La sécurité exige plus que de bonnes intentions
Chaque jour, des milliers de chauffeurs de bus assument une énorme responsabilité. Ils transportent des enfants et des jeunes dans un environnement routier de plus en plus dense, complexe et imprévisible. L'augmentation du trafic, les travaux routiers, les déviations, les carrefours dangereux et l'interaction entre les différents modes de transport rendent leur mission de plus en plus difficile. Le mantra de la rentabilité se traduit en réalité depuis des années par des coupes budgétaires et un sous-financement structurel qui ont un impact sur la qualité et la sécurité.
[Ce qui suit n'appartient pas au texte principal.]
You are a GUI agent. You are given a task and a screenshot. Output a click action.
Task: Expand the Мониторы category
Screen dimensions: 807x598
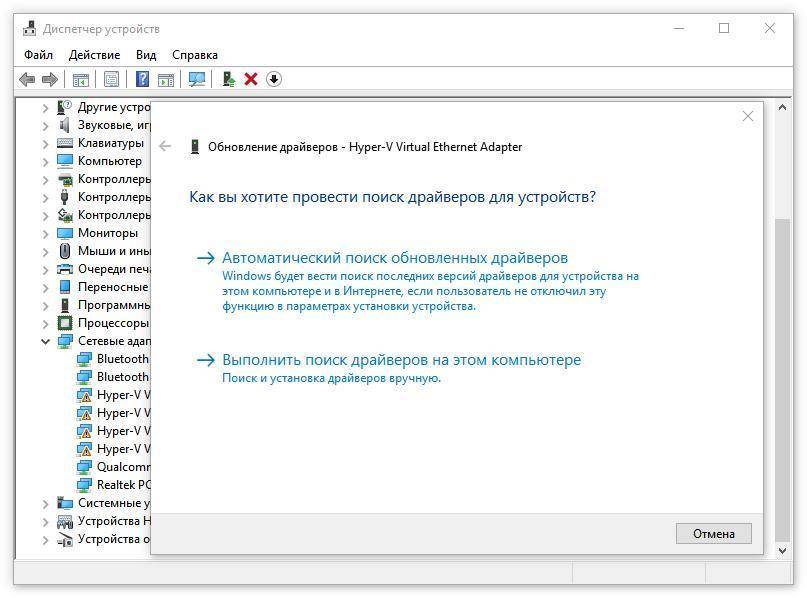46,233
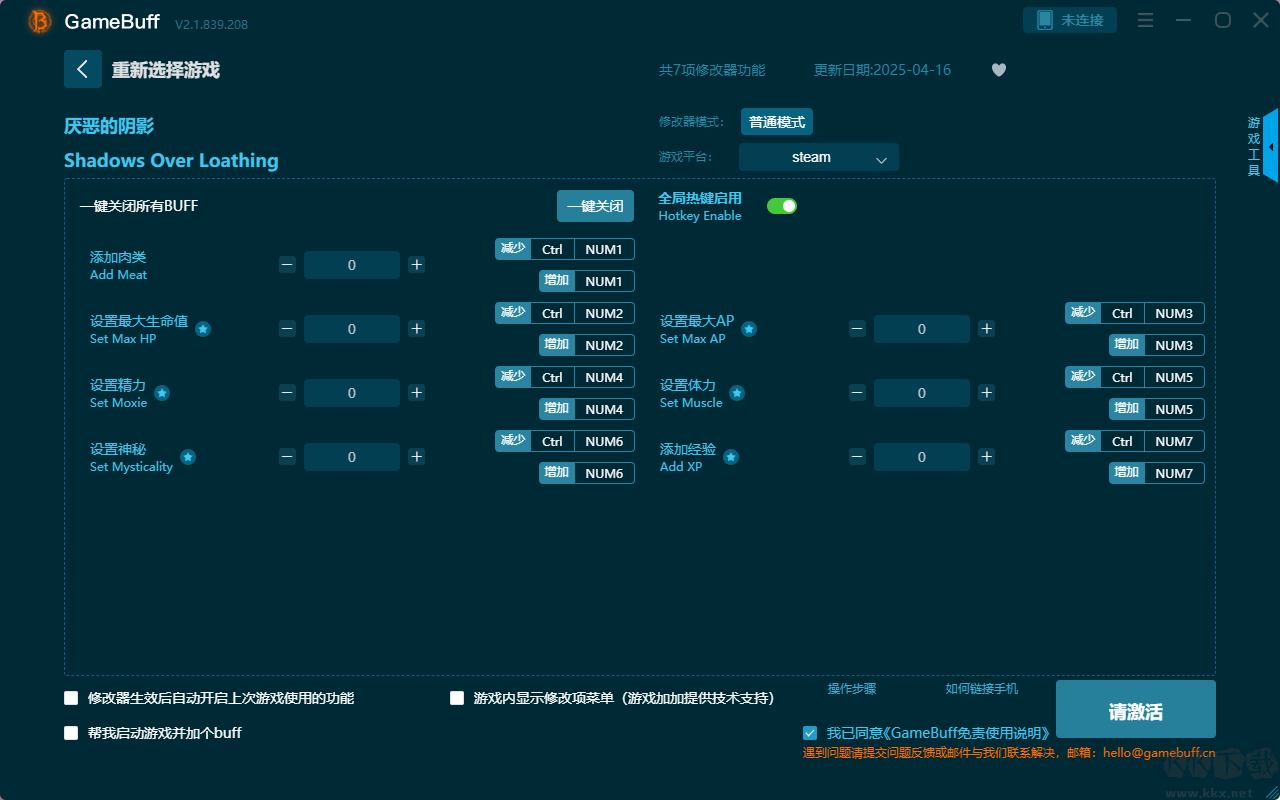
Task: Click the star icon beside Set Mysticality
Action: click(x=188, y=457)
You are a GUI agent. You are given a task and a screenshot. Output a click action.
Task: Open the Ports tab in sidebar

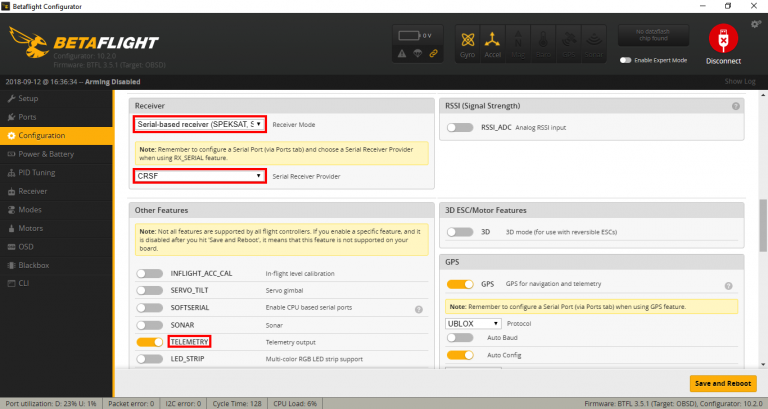click(x=29, y=117)
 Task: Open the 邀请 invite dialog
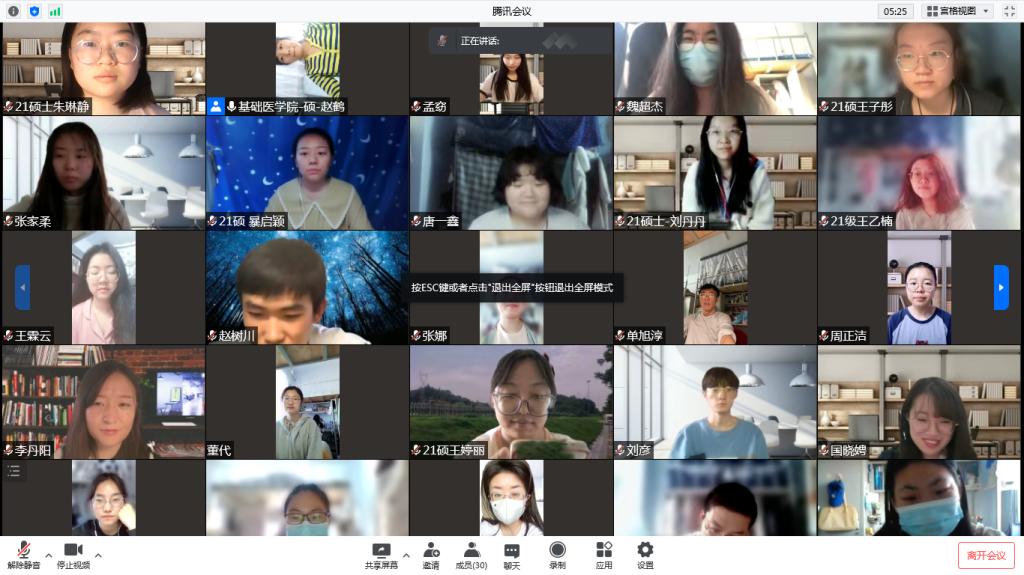pyautogui.click(x=430, y=554)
Lorsque la sécurité, la formation et la qualité du service sont subordonnées à des choix budgétaires, les marges de sécurité disparaissent elles aussi. La sécurité a un coût, mais ne pas investir dans la sécurité coûte finalement bien plus cher.
Les contrats précaires ne favorisent pas la sécurité routière
Les conditions de travail des chauffeurs de bus sont souvent négligées. Dans le transport scolaire, on observe de plus en plus de contrats temporaires, de services fractionnés et de flexi-jobs. De nombreux chauffeurs doivent donc cumuler plusieurs emplois pour joindre les deux bouts, ce qui entraîne une pression et un stress supplémentaires. Pour s’attaquer sérieusement à la sécurité routière, il faut aussi investir dans des emplois stables, des salaires corrects et des conditions de travail décentes. Des emplois de qualité et la sécurité routière vont de pair. Cela ne peut se concrétiser que si l'on investit dans tous les maillons de la chaîne : les infrastructures, la formation, l'organisation du transport et les conditions de travail. C'est pourquoi nous demandons un plan d'action coordonné, car le transport scolaire mérite des investissements structurels, et non un traitement de second plan.
Un plan d'action coordonné
Le plan d'action doit prévoir un examen systématique de tous les itinéraires des bus scolaires afin d'identifier les risques pour la sécurité, avec en particulier une évaluation des passages à niveau fréquemment empruntés par les bus scolaires. Si nécessaire, des investissements supplémentaires doivent être réalisés pour garantir une infrastructure sûre. Pour les chauffeurs, il faut mettre en place des conditions de travail stables, assorties d’une formation de qualité et permanente. Les plannings doivent être réalistes, tenant compte de la situation sur la route, et non établis à l’aide d’un planificateur d’itinéraire derrière un ordinateur. Cette tragédie ne doit pas se solder par une indignation passagère ou de simples déclarations de sympathie. Nous demandons un engagement commun pour mettre en œuvre des améliorations structurelles qui renforcent la sécurité des élèves, des chauffeurs et des autres usagers de la route.
Cessez de chercher un coupable
Rejeter la faute sur le chauffeur avant même que l'enquête ne soit terminée est une solution de facilité. Et bien sûr, De Lijn et la ou les compagnies de bus doivent être tenues pour responsables. Mais avant tout, il faut rappeler à l'ordre les responsables politiques ! Les ministres Demir et De Ridder doivent cesser de se renvoyer la balle et se mettre au travail. Que Buggenhout marque un tournant : la sécurité avant les économies, la qualité avant le bon marché et les personnes avant les chiffres. Pas demain, mais aujourd'hui.